***** DATA FOR THE TASK *****
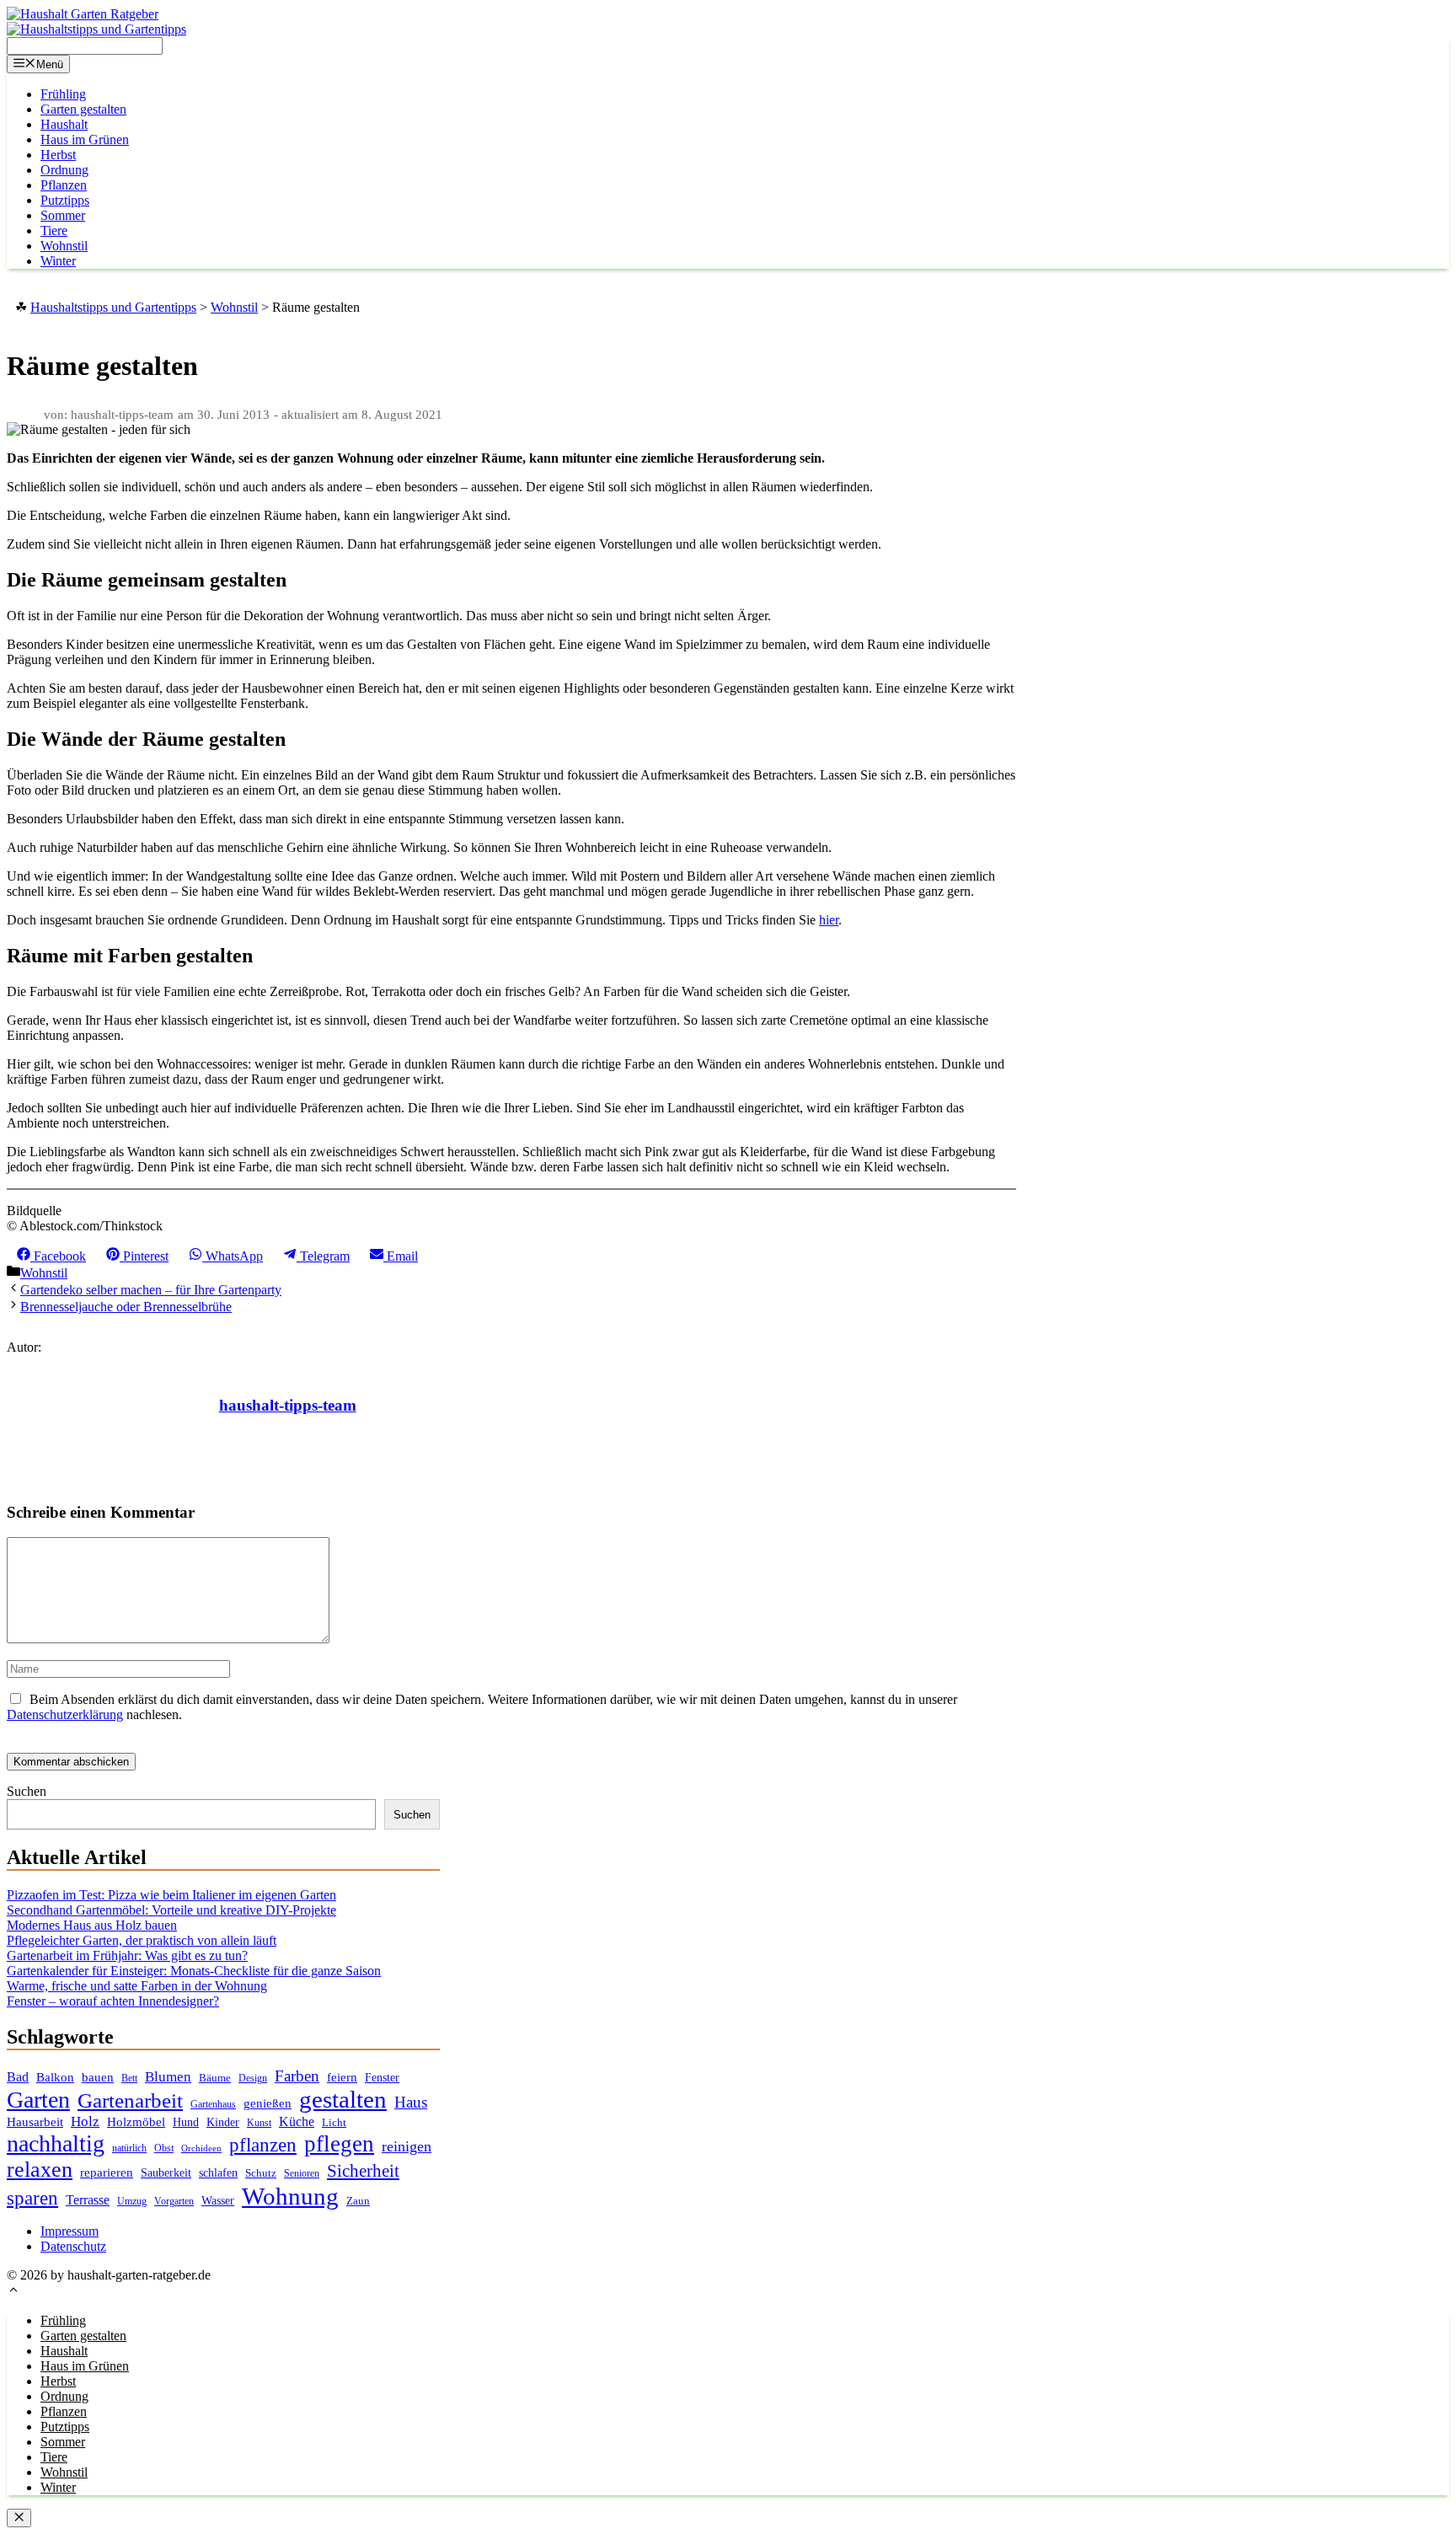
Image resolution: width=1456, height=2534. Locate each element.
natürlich (129, 2148)
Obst (164, 2148)
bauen (98, 2077)
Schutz (260, 2173)
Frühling (63, 94)
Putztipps (64, 200)
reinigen (406, 2146)
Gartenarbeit (130, 2100)
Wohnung (290, 2196)
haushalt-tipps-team (287, 1405)
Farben (297, 2076)
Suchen (26, 1791)
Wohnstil (64, 245)
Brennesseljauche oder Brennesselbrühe (126, 1306)
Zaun (358, 2200)
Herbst (58, 154)
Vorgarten (174, 2201)
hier (828, 920)
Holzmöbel (136, 2122)
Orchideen (201, 2148)
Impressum (69, 2231)
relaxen (39, 2169)
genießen (268, 2103)
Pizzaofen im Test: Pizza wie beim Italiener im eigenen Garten (171, 1895)
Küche (296, 2121)
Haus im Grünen (84, 139)
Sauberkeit (166, 2172)
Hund (186, 2122)
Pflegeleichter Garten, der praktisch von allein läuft (141, 1940)
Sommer (62, 215)
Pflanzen (63, 185)
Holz (85, 2121)
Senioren (301, 2173)
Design (252, 2078)
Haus (410, 2102)
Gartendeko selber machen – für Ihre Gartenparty (150, 1290)
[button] (13, 2292)
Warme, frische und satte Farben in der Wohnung (137, 1986)
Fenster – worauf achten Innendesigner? (113, 2001)
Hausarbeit (35, 2122)
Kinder (222, 2122)
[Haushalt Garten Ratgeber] (82, 14)
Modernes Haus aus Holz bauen (92, 1925)
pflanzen (263, 2145)
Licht (334, 2122)
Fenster (382, 2077)
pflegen (339, 2143)
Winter (58, 261)
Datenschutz (73, 2246)
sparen (32, 2198)
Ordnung (64, 170)
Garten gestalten (83, 109)
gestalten (343, 2099)
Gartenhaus (213, 2104)
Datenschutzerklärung (65, 1714)
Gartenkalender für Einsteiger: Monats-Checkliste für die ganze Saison (194, 1970)
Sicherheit (363, 2171)
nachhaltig (55, 2143)
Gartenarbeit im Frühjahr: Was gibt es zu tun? (127, 1955)
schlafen (218, 2172)
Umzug (132, 2201)
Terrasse (88, 2200)
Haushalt (64, 124)
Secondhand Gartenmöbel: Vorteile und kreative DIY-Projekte (171, 1910)
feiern (342, 2077)
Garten (38, 2100)
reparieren (106, 2172)
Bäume (215, 2077)
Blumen (168, 2077)
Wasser (217, 2200)
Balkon (55, 2077)
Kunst (259, 2123)
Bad (18, 2077)
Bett (129, 2078)
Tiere (53, 230)
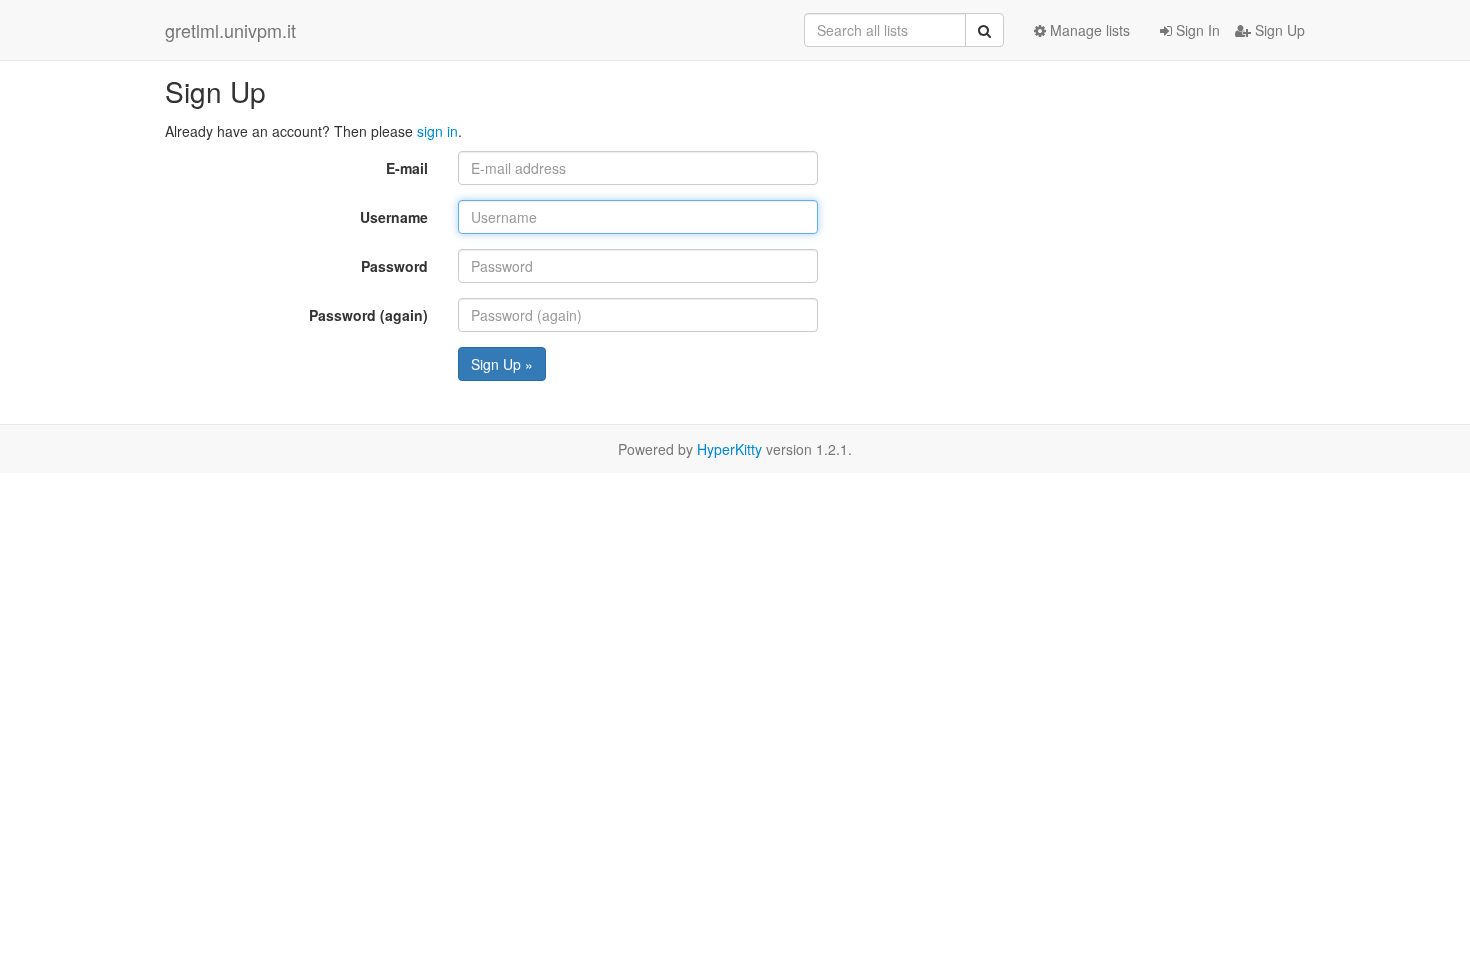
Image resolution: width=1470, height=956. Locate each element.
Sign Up (1278, 30)
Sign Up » (502, 364)
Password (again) (368, 315)
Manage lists (1088, 30)
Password (394, 266)
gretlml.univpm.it (230, 30)
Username (394, 217)
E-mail (407, 168)
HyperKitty (729, 449)
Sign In (1196, 30)
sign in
*****
Would you copy out the material above exactly, without the pictures in it?

Image resolution: width=1456, height=2534. Locate each element.
natürlich (129, 2148)
Obst (164, 2148)
bauen (98, 2077)
Schutz (260, 2173)
Frühling (63, 94)
Putztipps (64, 200)
reinigen (406, 2146)
Gartenarbeit (130, 2100)
Wohnung (290, 2196)
haushalt-tipps-team (287, 1405)
Farben (297, 2076)
Suchen (26, 1791)
Wohnstil (64, 245)
Brennesseljauche oder Brennesselbrühe (126, 1306)
Zaun (358, 2200)
Herbst (58, 154)
Vorgarten (174, 2201)
hier (828, 920)
Holzmöbel (136, 2122)
Orchideen (201, 2148)
Impressum (69, 2231)
relaxen (39, 2169)
genießen (268, 2103)
Pizzaofen im Test: Pizza wie beim Italiener im eigenen Garten (171, 1895)
Küche (296, 2121)
Haus im Grünen (84, 139)
Sauberkeit (166, 2172)
Hund (186, 2122)
Pflegeleichter Garten, der praktisch von allein läuft (141, 1940)
Sommer (62, 215)
Pflanzen (63, 185)
Holz (85, 2121)
Senioren (301, 2173)
Design (252, 2078)
Haus (410, 2102)
Gartendeko selber machen – für Ihre Gartenparty (150, 1290)
[button] (13, 2292)
Warme, frische und satte Farben in der Wohnung (137, 1986)
Fenster – worauf achten Innendesigner? (113, 2001)
Hausarbeit (35, 2122)
Kinder (222, 2122)
[Haushalt Garten Ratgeber] (82, 14)
Modernes Haus aus Holz bauen (92, 1925)
pflanzen (263, 2145)
Licht (334, 2122)
Fenster (382, 2077)
pflegen (339, 2143)
Winter (58, 261)
Datenschutz (73, 2246)
sparen (32, 2198)
Ordnung (64, 170)
Garten gestalten (83, 109)
gestalten (343, 2099)
Gartenhaus (213, 2104)
Datenschutzerklärung (65, 1714)
Gartenkalender für Einsteiger: Monats-Checkliste für die ganze Saison (194, 1970)
Sicherheit (363, 2171)
nachhaltig (55, 2143)
Gartenarbeit im Frühjahr: Was gibt es zu tun? (127, 1955)
schlafen (218, 2172)
Umzug (132, 2201)
Terrasse (88, 2200)
Haushalt (64, 124)
Secondhand Gartenmöbel: Vorteile und kreative DIY-Projekte (171, 1910)
feiern (342, 2077)
Garten (38, 2100)
reparieren (106, 2172)
Bäume (215, 2077)
Blumen (168, 2077)
Wasser (217, 2200)
Balkon (55, 2077)
Kunst (259, 2123)
Bad (18, 2077)
Bett (129, 2078)
Tiere (53, 230)
Image resolution: width=1470, height=956. Locate each element.
Sign Up (1278, 30)
Sign Up » (502, 364)
Password (again) (368, 315)
Manage lists (1088, 30)
Password (394, 266)
gretlml.univpm.it (230, 30)
Username (394, 217)
E-mail (407, 168)
HyperKitty (729, 449)
Sign In (1196, 30)
sign in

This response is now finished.